Volvamos a mis viejos recuerdos personales. Desde Irún, uno se sabe ya en la patria del toreo, por los muñecos que se venden en la estación. En la estación del Norte, mientras espero el tren para Vigo, recibo mi primera lección de tauromaquia al mirar las postales de colores de la fiesta brava. En Vigo, desencanto. Me informa otro profesor de que no hay siquiera plaza de toros y, en todo caso, no hay corridas en invierno.

Empiezan las clases de inglés y no tardo en ver que vamos a hablar mucho de toros, puesto que el autor dé la Gramática que empleamos está tan chiflado por el toreo como yo. En cada ejercicio de traducción de inglés aparece la frase: “¿A los ingleses les gusta el toreo?”, o alguna otra parecida. Después de seis semanas me mandan a Santander.
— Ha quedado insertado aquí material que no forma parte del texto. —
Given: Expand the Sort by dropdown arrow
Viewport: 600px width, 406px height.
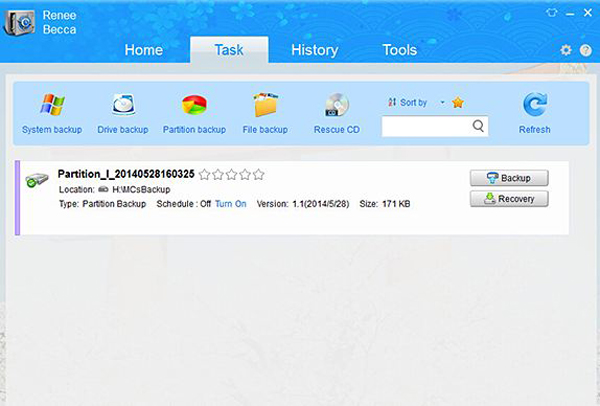Looking at the screenshot, I should pyautogui.click(x=442, y=102).
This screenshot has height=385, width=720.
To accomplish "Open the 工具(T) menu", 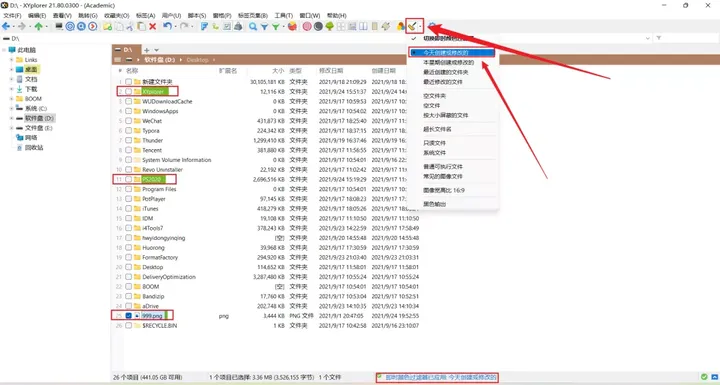I will pos(284,16).
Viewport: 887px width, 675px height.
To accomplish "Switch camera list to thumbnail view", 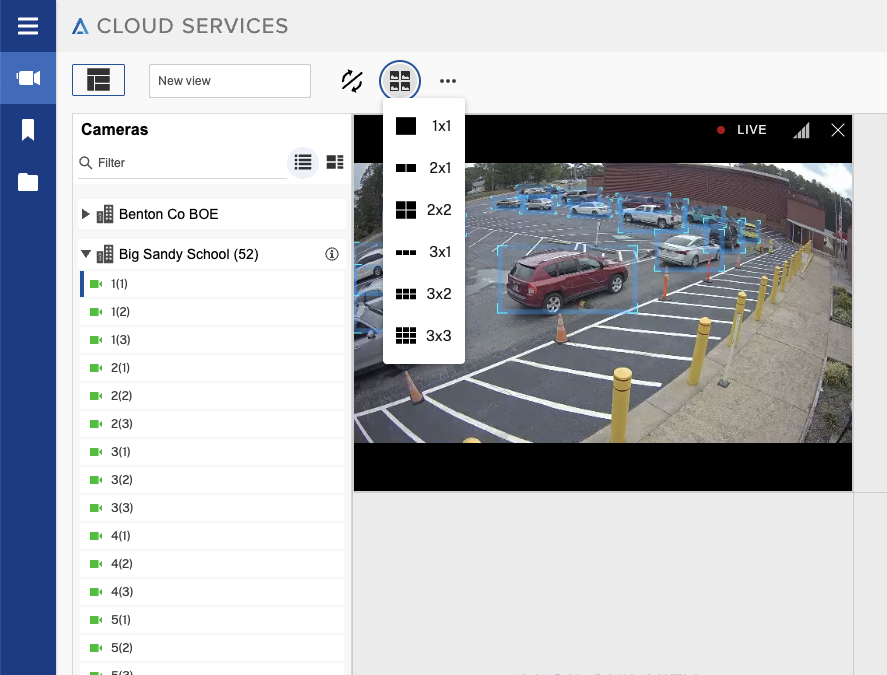I will coord(335,162).
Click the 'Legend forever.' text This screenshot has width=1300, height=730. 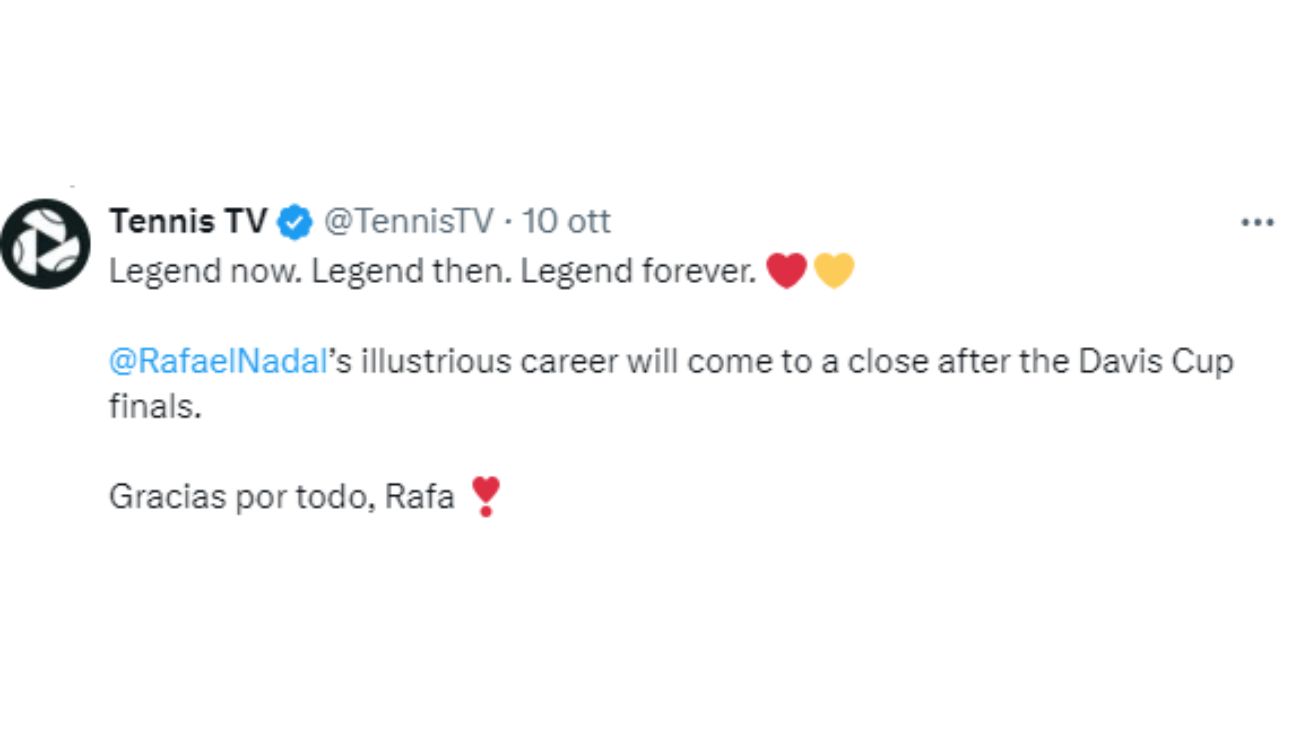[x=637, y=272]
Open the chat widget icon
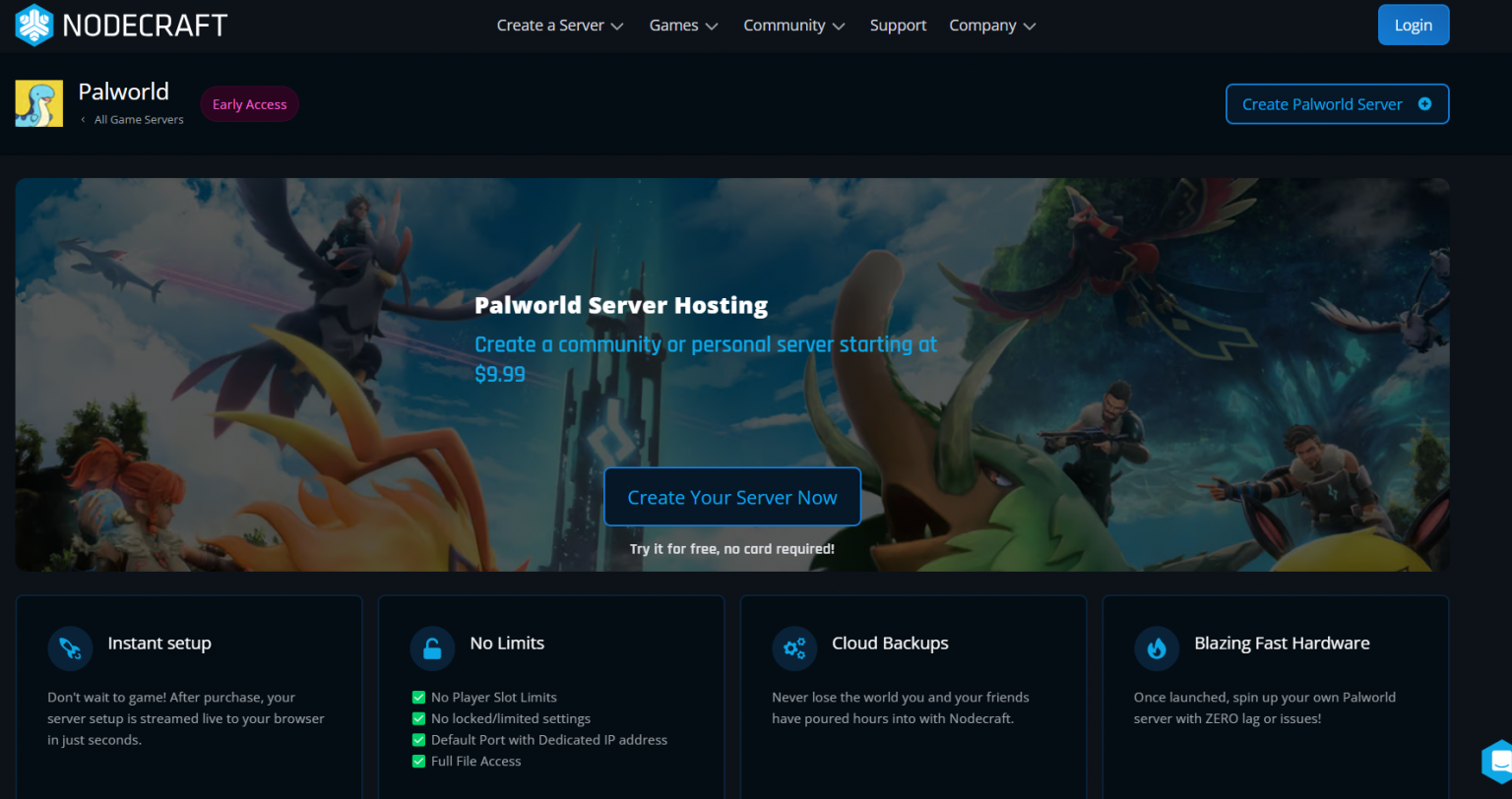1512x799 pixels. pos(1497,761)
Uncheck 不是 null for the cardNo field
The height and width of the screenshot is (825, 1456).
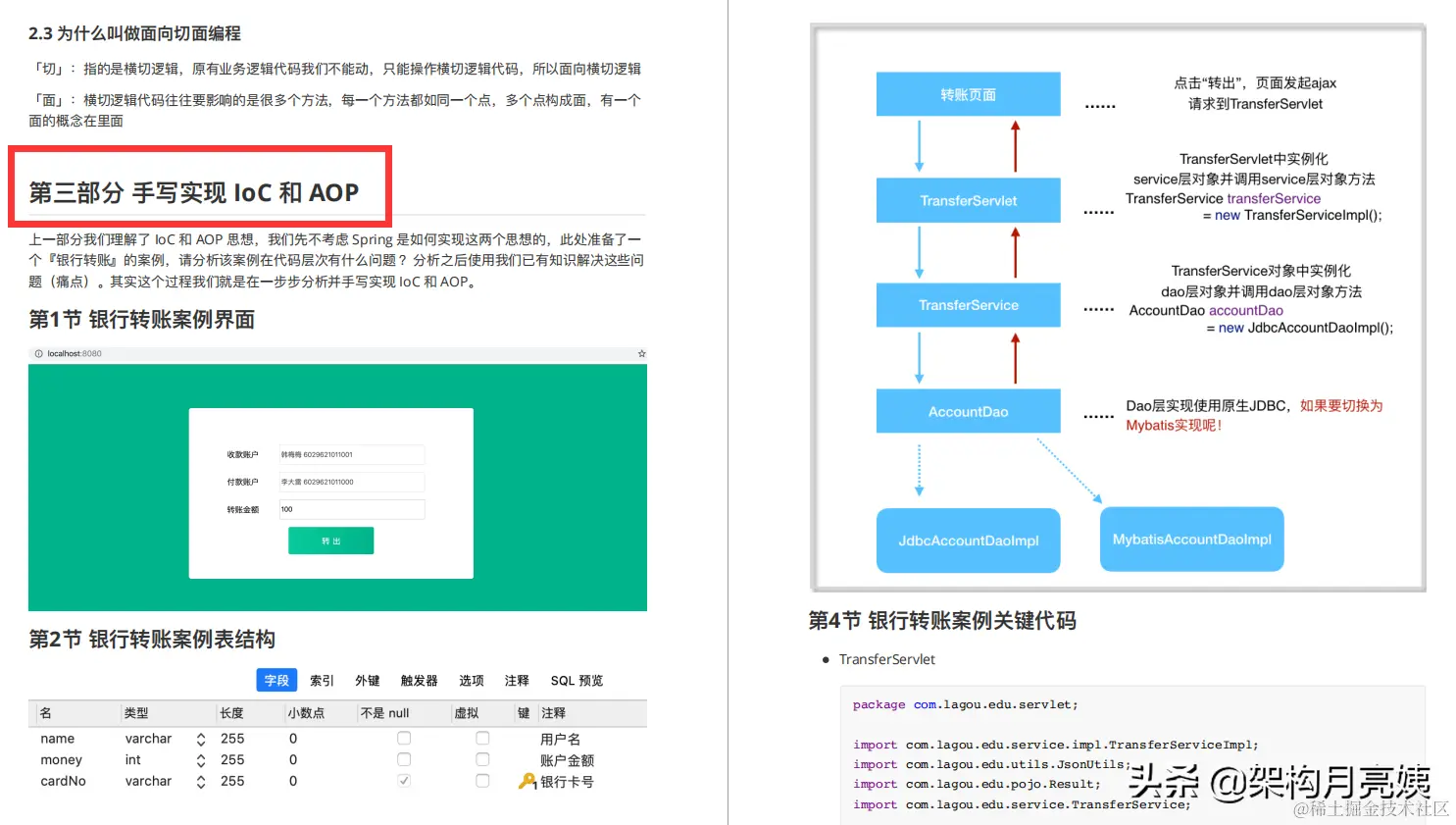click(x=404, y=781)
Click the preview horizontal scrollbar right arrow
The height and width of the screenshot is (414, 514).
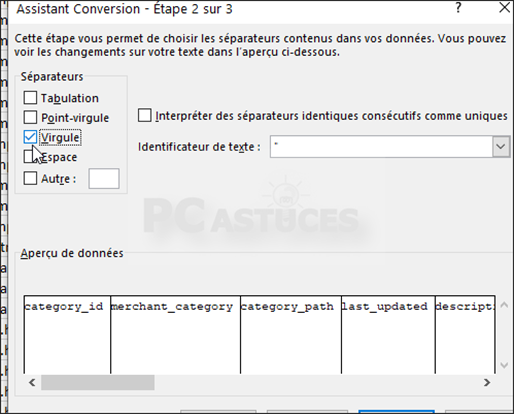[x=487, y=382]
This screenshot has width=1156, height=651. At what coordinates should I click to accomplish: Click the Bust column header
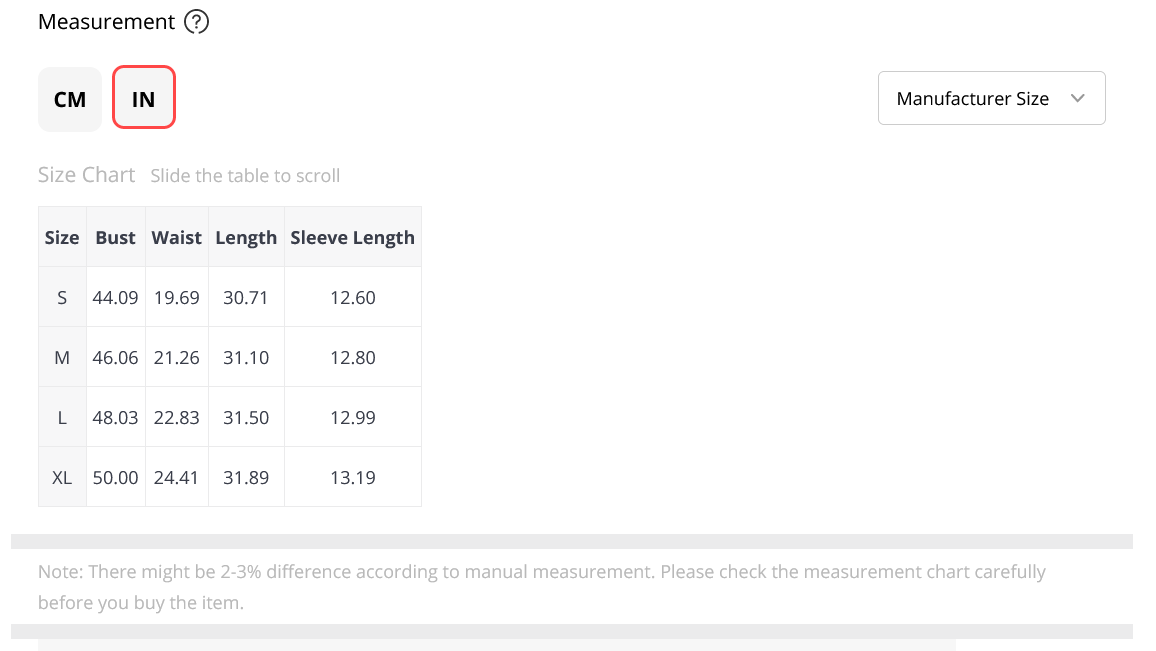[x=116, y=237]
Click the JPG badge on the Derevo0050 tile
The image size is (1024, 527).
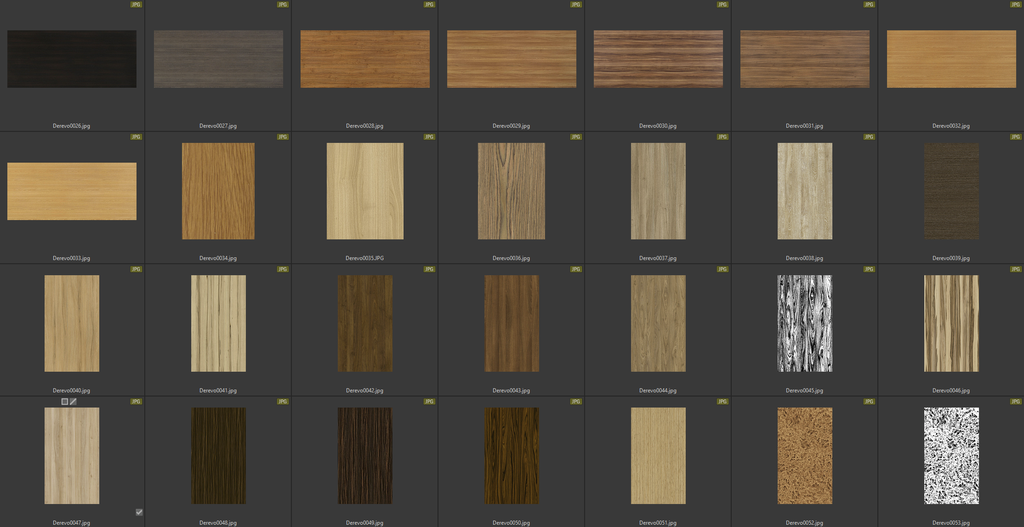coord(575,401)
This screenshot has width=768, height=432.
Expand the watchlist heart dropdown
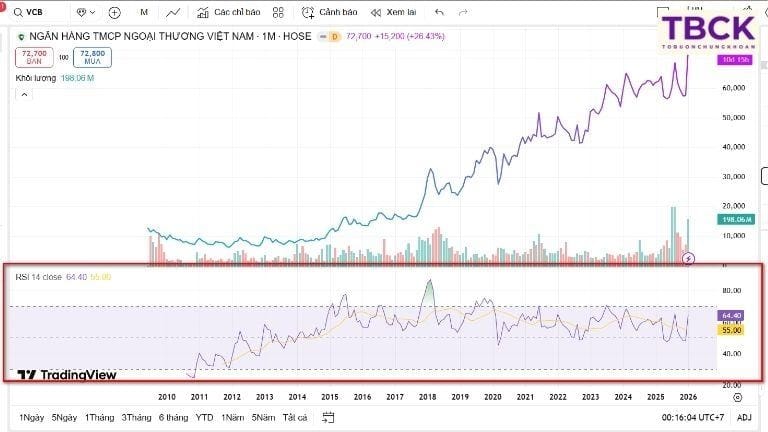(x=86, y=13)
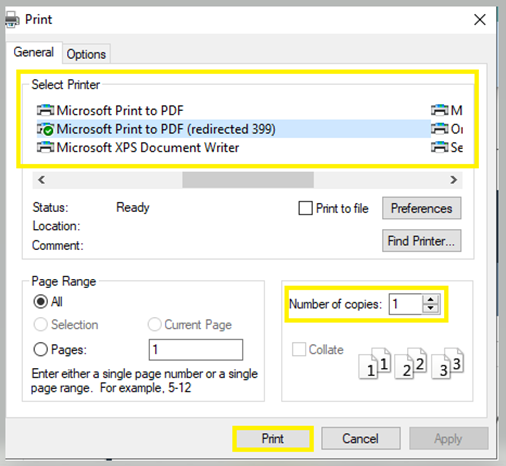Enable the Print to file checkbox
The width and height of the screenshot is (506, 466).
[305, 208]
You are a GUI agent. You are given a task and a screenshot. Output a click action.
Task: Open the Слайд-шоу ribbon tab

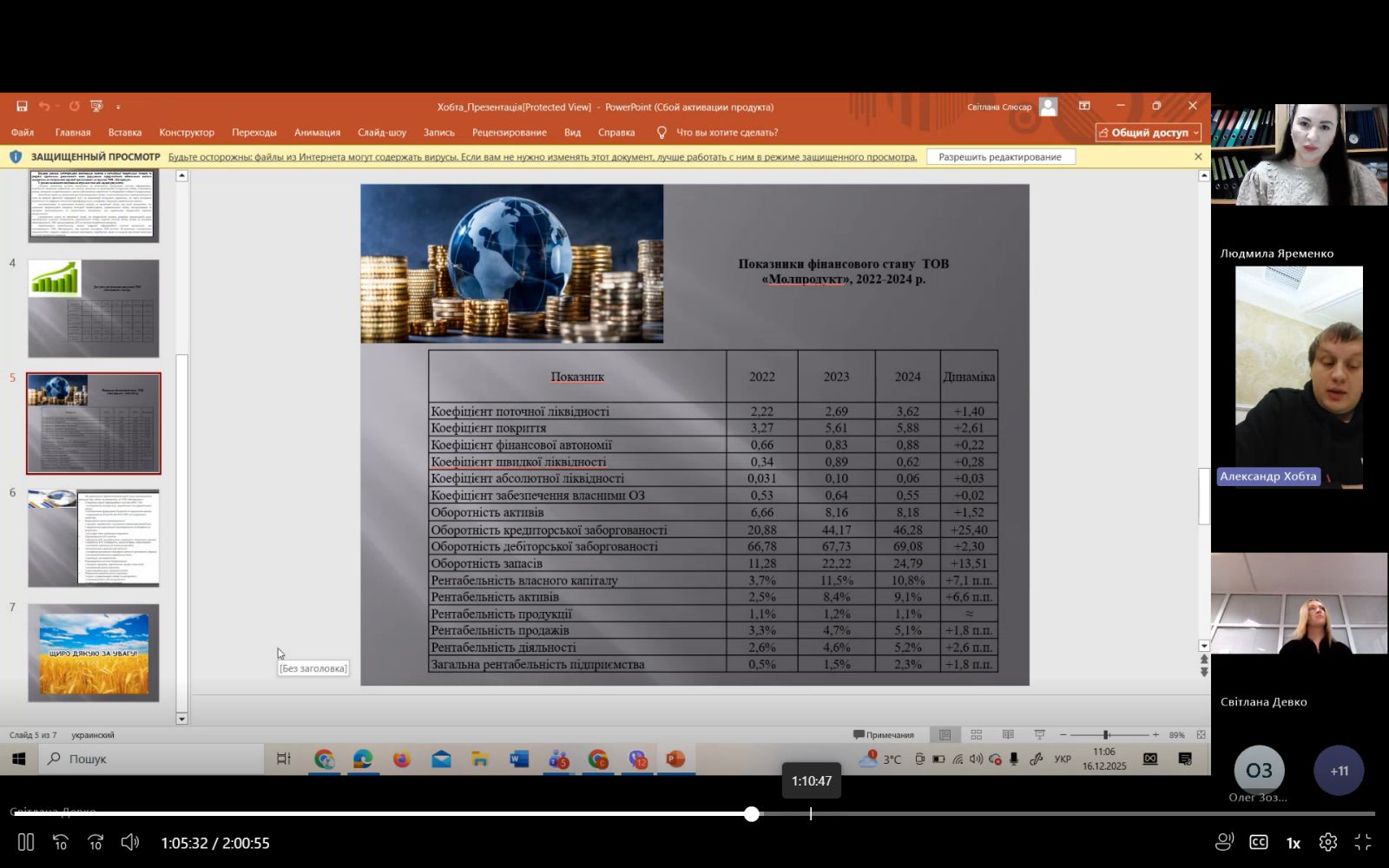(381, 133)
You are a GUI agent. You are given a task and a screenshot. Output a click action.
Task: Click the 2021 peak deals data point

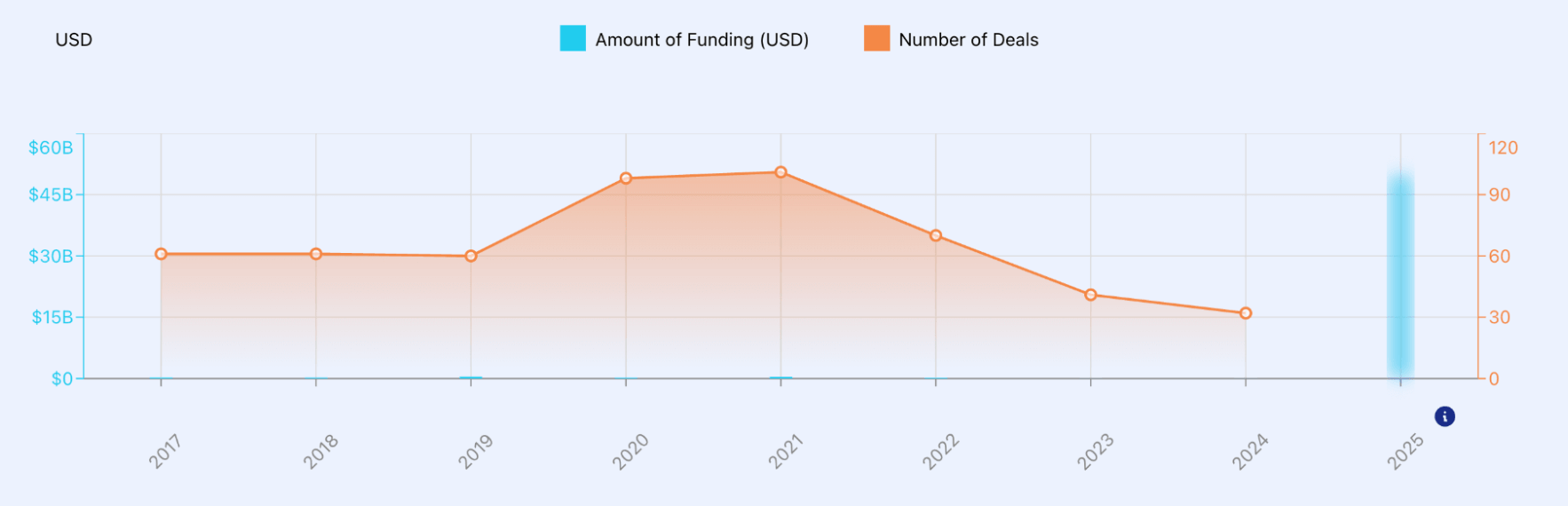(x=780, y=172)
En Santander, por lo menos, hay una plaza. Pero caigo gravemente enfermo y me llevan a un sanatorio. Desde la ventana de mi habitación se puede ver la vieja plaza de toros. Y con esto y ver la magnifica película “Tarde de toros” he de contentarme, ya que --antes de la temporada taurina-- me devolverán a Inglaterra... a cazar zorros.